**Material for this task**
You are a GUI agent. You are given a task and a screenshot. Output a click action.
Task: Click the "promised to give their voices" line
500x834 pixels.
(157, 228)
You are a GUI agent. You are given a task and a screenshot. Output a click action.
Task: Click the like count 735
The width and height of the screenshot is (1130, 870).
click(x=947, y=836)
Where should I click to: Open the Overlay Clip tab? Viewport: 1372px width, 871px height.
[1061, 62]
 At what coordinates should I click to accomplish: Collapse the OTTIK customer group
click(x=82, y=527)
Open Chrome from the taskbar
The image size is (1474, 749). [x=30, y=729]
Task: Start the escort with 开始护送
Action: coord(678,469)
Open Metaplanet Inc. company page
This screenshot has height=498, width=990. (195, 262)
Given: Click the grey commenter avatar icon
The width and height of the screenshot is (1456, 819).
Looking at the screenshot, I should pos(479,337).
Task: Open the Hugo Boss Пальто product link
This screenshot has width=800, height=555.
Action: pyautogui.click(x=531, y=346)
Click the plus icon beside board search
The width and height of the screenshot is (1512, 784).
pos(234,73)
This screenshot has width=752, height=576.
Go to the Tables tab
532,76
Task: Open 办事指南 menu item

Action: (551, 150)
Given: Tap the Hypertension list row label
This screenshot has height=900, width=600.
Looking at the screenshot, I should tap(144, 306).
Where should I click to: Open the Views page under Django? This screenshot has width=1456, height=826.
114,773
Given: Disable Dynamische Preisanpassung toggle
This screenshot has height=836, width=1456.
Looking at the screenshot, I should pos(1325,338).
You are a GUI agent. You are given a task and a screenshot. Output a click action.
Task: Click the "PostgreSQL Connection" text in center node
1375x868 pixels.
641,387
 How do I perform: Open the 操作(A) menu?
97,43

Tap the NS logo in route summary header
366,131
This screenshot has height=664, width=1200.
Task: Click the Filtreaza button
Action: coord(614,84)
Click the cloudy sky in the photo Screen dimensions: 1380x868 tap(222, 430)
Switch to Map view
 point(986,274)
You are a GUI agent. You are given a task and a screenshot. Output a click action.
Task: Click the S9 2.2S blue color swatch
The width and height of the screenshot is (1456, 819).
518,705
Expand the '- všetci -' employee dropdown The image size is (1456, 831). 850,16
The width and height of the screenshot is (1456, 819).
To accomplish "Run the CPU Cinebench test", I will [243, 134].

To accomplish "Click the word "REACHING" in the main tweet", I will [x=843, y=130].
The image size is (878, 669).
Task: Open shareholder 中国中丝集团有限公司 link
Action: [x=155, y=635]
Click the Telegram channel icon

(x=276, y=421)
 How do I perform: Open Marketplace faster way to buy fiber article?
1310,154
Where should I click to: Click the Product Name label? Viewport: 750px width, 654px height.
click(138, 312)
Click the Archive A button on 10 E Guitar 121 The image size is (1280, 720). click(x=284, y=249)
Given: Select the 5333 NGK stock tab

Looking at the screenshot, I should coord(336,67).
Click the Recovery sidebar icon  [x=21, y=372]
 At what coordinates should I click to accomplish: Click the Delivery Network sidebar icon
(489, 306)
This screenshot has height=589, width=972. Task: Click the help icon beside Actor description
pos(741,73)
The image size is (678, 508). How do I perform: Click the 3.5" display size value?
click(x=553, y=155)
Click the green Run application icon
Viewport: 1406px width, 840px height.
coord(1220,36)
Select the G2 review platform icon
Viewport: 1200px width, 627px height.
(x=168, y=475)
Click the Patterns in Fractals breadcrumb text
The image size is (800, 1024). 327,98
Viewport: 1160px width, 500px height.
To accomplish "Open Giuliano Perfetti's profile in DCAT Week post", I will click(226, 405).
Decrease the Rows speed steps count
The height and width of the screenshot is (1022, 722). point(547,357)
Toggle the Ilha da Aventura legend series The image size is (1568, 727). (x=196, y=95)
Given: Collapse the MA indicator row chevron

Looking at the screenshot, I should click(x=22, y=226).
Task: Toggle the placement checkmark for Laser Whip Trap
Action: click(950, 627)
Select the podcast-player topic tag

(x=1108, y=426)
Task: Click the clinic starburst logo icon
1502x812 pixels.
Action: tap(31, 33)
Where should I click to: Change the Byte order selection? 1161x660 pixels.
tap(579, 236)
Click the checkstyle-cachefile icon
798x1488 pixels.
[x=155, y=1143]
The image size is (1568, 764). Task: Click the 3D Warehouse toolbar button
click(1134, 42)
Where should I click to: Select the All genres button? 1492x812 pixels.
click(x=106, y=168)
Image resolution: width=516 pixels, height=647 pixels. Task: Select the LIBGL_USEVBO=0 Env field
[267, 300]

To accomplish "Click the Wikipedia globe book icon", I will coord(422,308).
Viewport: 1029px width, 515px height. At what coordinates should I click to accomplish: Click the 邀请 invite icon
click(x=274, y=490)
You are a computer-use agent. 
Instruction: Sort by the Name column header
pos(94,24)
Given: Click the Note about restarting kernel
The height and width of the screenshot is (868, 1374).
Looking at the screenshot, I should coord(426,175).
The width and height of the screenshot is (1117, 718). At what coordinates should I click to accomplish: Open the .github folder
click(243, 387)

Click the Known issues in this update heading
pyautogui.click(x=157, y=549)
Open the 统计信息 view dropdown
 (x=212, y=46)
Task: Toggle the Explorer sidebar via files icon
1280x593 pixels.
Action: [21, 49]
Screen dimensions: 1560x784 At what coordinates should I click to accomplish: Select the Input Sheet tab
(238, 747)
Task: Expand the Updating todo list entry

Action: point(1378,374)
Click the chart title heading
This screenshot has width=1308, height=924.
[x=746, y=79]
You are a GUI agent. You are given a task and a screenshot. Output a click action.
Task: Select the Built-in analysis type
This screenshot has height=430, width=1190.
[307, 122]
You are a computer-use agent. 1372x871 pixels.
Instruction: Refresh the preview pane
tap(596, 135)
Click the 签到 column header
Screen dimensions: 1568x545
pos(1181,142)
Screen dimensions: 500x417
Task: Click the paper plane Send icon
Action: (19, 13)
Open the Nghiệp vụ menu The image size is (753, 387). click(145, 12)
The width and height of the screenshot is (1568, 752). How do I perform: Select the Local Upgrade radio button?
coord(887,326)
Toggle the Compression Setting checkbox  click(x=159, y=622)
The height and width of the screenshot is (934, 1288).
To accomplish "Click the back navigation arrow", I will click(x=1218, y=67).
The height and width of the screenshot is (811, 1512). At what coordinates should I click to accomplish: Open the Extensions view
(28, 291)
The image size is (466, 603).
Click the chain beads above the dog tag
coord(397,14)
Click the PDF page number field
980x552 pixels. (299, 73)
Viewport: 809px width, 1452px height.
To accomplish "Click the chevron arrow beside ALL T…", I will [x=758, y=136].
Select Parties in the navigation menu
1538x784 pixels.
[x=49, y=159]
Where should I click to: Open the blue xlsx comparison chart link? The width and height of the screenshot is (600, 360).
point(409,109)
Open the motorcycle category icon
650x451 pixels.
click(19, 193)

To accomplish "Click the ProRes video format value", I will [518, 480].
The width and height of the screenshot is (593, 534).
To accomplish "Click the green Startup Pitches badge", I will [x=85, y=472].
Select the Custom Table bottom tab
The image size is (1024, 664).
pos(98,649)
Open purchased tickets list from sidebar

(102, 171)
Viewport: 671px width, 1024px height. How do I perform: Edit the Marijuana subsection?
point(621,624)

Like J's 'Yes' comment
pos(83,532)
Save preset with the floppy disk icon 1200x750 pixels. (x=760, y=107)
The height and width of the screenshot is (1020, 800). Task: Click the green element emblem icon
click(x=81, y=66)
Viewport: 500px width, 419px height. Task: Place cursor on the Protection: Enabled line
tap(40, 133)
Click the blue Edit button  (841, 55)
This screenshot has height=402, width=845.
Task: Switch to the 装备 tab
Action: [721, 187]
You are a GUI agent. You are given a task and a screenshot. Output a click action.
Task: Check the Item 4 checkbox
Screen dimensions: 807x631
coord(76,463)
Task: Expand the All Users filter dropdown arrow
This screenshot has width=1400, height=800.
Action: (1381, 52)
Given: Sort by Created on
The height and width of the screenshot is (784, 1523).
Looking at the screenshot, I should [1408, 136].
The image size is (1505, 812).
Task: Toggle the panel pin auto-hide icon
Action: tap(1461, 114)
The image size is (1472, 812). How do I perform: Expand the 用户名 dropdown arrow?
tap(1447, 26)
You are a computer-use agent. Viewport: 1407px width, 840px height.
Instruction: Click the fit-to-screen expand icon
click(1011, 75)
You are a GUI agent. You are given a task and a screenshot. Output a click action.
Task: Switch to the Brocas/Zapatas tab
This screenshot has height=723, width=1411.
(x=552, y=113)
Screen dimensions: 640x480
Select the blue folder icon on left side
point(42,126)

**Goal of the exercise**
Give the part of the material that opens with the line containing "The height and width of the screenshot is (811, 1512)." and closes with the line containing "will [x=758, y=136]." as a JSON list of strings, one per line, leaving out blank lines.

**Response for this exercise**
[
  "The height and width of the screenshot is (811, 1512). At what coordinates should I click to accomplish: Open the Extensions view",
  "(28, 291)",
  "The image size is (466, 603).",
  "Click the chain beads above the dog tag",
  "coord(397,14)",
  "Click the PDF page number field",
  "980x552 pixels. (299, 73)",
  "Viewport: 809px width, 1452px height.",
  "To accomplish \"Click the chevron arrow beside ALL T…\", I will [x=758, y=136]."
]